WHO urges power players to end ‘disgraceful’ jab inequity

On Tuesday, the World Health Organization encouraged the 20 world leaders who have the authority to change the “disgraceful” worldwide disparity in access to Covid-19 vaccines to do so before October.

Bruce Aylward of the World Health Organization said the world should be “disgusted,” and wondered if the situation could have been much worse if there had been a concerted campaign to prevent the world’s poor from getting vaccinated.

The United Nations’ health agency has grown increasingly enraged by what it considers to be the moral outrage of wealthy countries hoarding vaccine supplies while developing countries struggle to immunize their most vulnerable people.

Aylward, the WHO’s point person for getting access to tools to fight the coronavirus epidemic, asked people to persuade governments and corporate leaders that increasing vaccine coverage in poorer countries was both electorally and financially safe.

He told a WHO social media live interaction that “there are maybe 20 persons in the world who are key to tackling this equitable challenge.”

“They are in charge of the main firms in charge of this; they are in charge of the countries that contract for the majority of the world’s vaccines, as well as the countries that make them.

“We need those 20 people to say, “By the end of September, we’re going to address this problem.” We’re going to make sure that 10% of the population in each country is vaccinated.'”

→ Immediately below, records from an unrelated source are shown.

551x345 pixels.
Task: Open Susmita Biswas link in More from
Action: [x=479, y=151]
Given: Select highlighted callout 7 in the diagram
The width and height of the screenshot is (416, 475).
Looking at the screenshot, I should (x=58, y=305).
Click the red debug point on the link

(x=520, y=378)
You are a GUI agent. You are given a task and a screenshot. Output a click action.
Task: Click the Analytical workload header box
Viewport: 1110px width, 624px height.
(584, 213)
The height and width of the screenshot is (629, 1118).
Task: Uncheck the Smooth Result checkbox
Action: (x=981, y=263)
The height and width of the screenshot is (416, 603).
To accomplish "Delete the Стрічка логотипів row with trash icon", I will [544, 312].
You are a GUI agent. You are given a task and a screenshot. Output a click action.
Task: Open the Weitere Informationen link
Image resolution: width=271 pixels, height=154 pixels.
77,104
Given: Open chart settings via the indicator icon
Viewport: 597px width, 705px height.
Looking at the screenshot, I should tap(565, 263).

According to an AFP count, about 4.5 billion vaccine doses have been administered worldwide.

According to the World Bank, 104 doses per 100 persons have been injected in high-income nations. Only two treatments per 100 persons have been given in the 29 lowest-income countries.

“We should all be disgusted with ourselves,” Aylward remarked.

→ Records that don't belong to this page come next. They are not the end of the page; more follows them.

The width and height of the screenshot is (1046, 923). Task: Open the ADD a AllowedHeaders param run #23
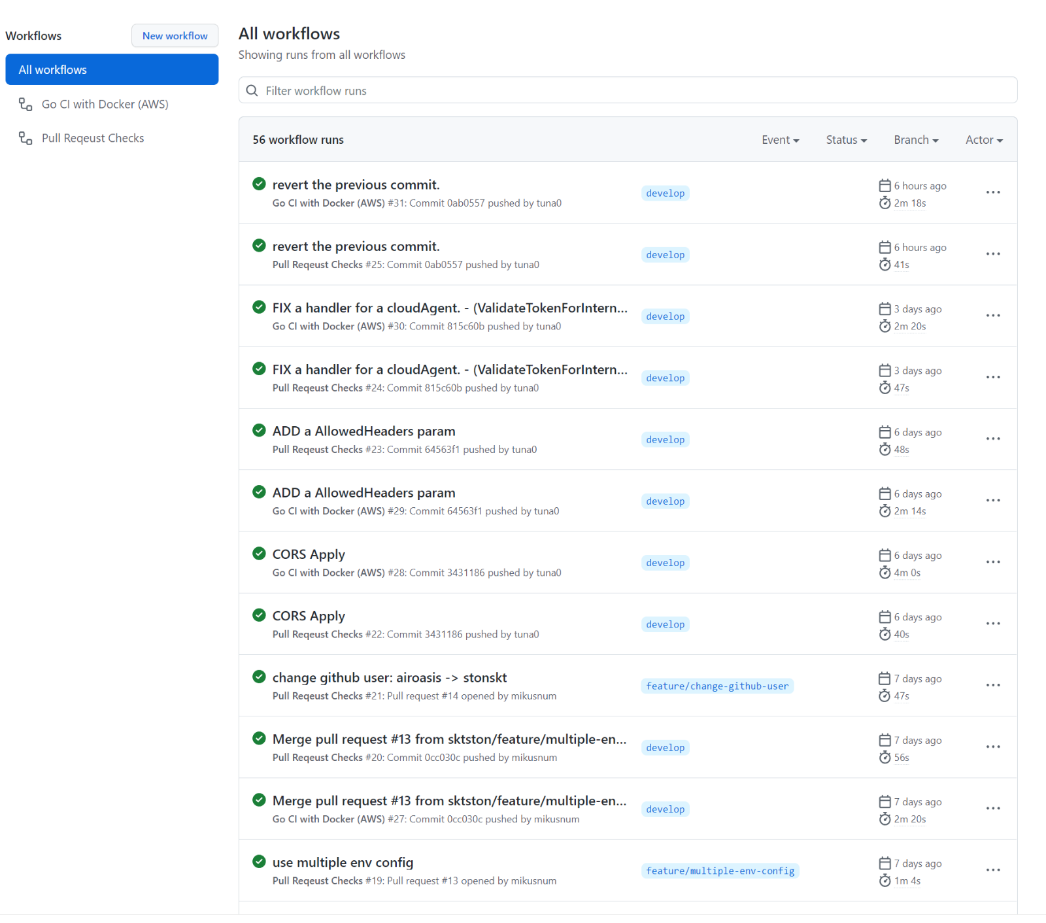363,431
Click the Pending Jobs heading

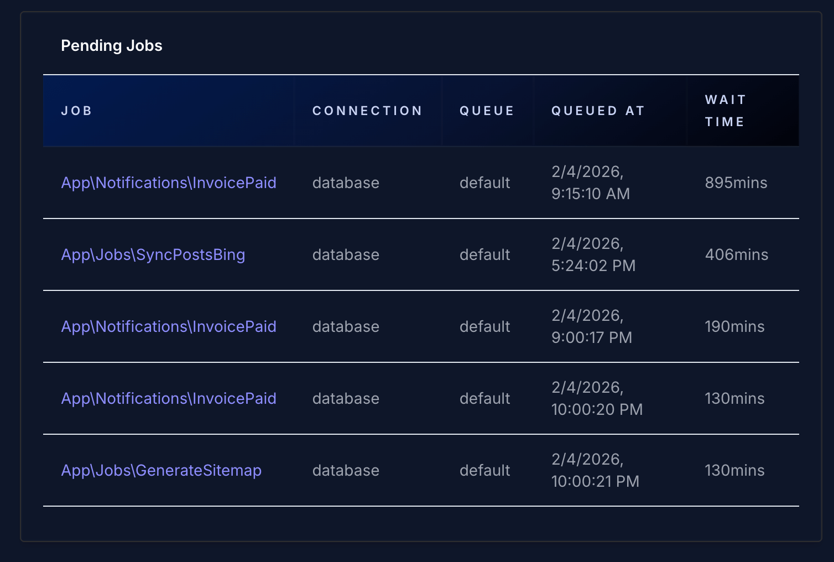111,45
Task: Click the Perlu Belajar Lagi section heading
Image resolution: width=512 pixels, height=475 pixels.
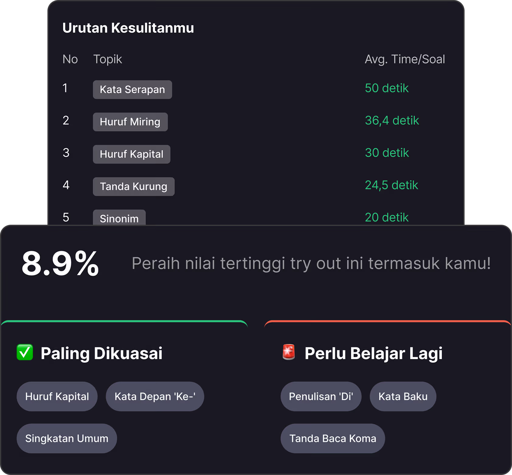Action: coord(373,353)
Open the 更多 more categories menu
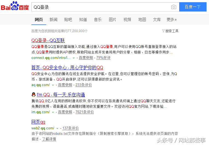Image resolution: width=209 pixels, height=145 pixels. tap(172, 19)
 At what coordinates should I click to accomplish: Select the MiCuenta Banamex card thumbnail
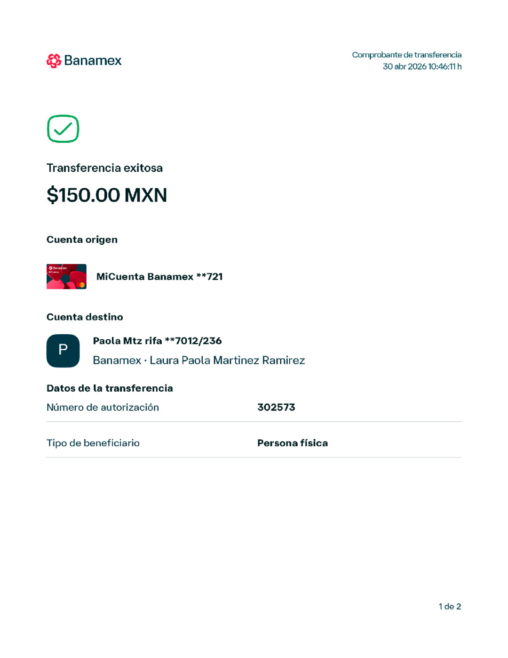tap(66, 276)
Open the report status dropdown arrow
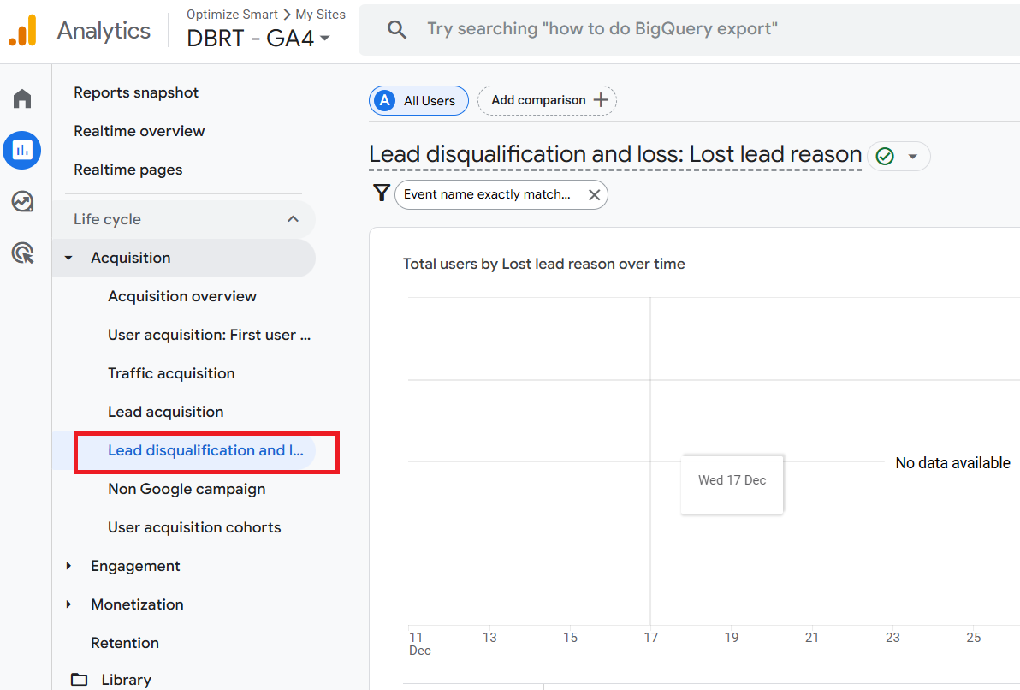Image resolution: width=1020 pixels, height=690 pixels. click(x=912, y=157)
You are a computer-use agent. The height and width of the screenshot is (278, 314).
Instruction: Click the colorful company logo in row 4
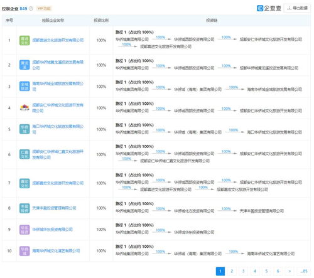point(24,108)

“I can’t help but wonder if withholding immunizations from some parts of the world would have made things worse than they are now.

“We need 20 people to spearhead the global campaign to reverse the shameful predicament we’ve found ourselves in.”

By the end of September, the WHO expects every country to have vaccinated at least 10% of its people; at least 4% must have been vaccinated.

This article has been posted by a News Hour Correspondent. For queries, please contact through [email protected]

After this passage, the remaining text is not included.